Word for word, copy the records that follow.

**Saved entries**
....................
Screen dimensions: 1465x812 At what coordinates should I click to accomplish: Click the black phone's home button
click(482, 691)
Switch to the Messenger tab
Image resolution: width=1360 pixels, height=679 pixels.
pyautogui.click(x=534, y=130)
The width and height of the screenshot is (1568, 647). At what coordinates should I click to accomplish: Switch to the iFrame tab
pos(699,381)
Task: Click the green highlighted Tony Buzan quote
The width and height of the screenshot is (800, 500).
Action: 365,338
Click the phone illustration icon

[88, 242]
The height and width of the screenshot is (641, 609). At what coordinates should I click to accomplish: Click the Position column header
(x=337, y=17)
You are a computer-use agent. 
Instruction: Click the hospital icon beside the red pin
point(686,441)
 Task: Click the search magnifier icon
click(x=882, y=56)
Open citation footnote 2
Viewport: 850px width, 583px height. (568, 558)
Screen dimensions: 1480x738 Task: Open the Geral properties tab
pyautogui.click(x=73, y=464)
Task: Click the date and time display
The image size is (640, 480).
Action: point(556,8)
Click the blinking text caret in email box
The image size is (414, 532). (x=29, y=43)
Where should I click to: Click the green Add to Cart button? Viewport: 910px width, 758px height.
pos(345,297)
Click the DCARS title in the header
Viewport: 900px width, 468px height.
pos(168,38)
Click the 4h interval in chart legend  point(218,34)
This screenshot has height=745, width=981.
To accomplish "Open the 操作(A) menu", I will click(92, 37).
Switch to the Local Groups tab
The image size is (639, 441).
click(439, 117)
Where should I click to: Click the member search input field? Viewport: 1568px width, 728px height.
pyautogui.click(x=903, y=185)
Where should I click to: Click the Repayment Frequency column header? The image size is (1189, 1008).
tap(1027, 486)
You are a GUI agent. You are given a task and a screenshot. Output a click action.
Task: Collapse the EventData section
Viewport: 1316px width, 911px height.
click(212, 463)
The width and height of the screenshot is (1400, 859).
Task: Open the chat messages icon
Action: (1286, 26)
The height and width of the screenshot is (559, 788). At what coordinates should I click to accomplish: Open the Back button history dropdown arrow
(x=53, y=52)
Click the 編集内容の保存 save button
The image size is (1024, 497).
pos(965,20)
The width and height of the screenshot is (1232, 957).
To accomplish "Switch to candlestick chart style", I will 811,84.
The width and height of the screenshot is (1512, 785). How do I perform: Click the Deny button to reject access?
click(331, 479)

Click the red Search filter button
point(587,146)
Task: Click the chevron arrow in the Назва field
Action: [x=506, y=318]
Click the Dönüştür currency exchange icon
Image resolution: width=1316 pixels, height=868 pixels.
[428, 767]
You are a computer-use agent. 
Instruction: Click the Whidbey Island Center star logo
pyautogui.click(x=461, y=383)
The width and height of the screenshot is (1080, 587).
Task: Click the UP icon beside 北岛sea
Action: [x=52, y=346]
....................
**Task answer**
Screen dimensions: 1465x812 At what coordinates should I click to accomplish: Click the black phone's home button
click(482, 691)
Switch to the Messenger tab
Image resolution: width=1360 pixels, height=679 pixels.
pyautogui.click(x=534, y=130)
The width and height of the screenshot is (1568, 647). At what coordinates should I click to accomplish: Switch to the iFrame tab
pos(699,381)
Task: Click the green highlighted Tony Buzan quote
The width and height of the screenshot is (800, 500).
Action: 365,338
Click the phone illustration icon

[88, 242]
The height and width of the screenshot is (641, 609). At what coordinates should I click to accomplish: Click the Position column header
(x=337, y=17)
You are a computer-use agent. 
Instruction: Click the hospital icon beside the red pin
point(686,441)
 Task: Click the search magnifier icon
click(x=882, y=56)
Open citation footnote 2
Viewport: 850px width, 583px height. (568, 558)
Screen dimensions: 1480x738 Task: Open the Geral properties tab
pyautogui.click(x=73, y=464)
Task: Click the date and time display
The image size is (640, 480).
Action: point(556,8)
Click the blinking text caret in email box
The image size is (414, 532). (x=29, y=43)
Where should I click to: Click the green Add to Cart button? Viewport: 910px width, 758px height.
pos(345,297)
Click the DCARS title in the header
Viewport: 900px width, 468px height.
pos(168,38)
Click the 4h interval in chart legend  point(218,34)
This screenshot has height=745, width=981.
To accomplish "Open the 操作(A) menu", I will click(92, 37).
Switch to the Local Groups tab
The image size is (639, 441).
click(439, 117)
Where should I click to: Click the member search input field? Viewport: 1568px width, 728px height.
pyautogui.click(x=903, y=185)
Where should I click to: Click the Repayment Frequency column header? The image size is (1189, 1008).
tap(1027, 486)
You are a GUI agent. You are given a task and a screenshot. Output a click action.
Task: Collapse the EventData section
Viewport: 1316px width, 911px height.
click(212, 463)
The width and height of the screenshot is (1400, 859).
Task: Open the chat messages icon
Action: (1286, 26)
The height and width of the screenshot is (559, 788). At what coordinates should I click to accomplish: Open the Back button history dropdown arrow
(x=53, y=52)
Click the 編集内容の保存 save button
The image size is (1024, 497).
pos(965,20)
The width and height of the screenshot is (1232, 957).
To accomplish "Switch to candlestick chart style", I will 811,84.
The width and height of the screenshot is (1512, 785). How do I perform: Click the Deny button to reject access?
click(331, 479)

Click the red Search filter button
point(587,146)
Task: Click the chevron arrow in the Назва field
Action: [x=506, y=318]
Click the Dönüştür currency exchange icon
Image resolution: width=1316 pixels, height=868 pixels.
[428, 767]
You are a computer-use agent. 
Instruction: Click the Whidbey Island Center star logo
pyautogui.click(x=461, y=383)
The width and height of the screenshot is (1080, 587).
Task: Click the UP icon beside 北岛sea
Action: [x=52, y=346]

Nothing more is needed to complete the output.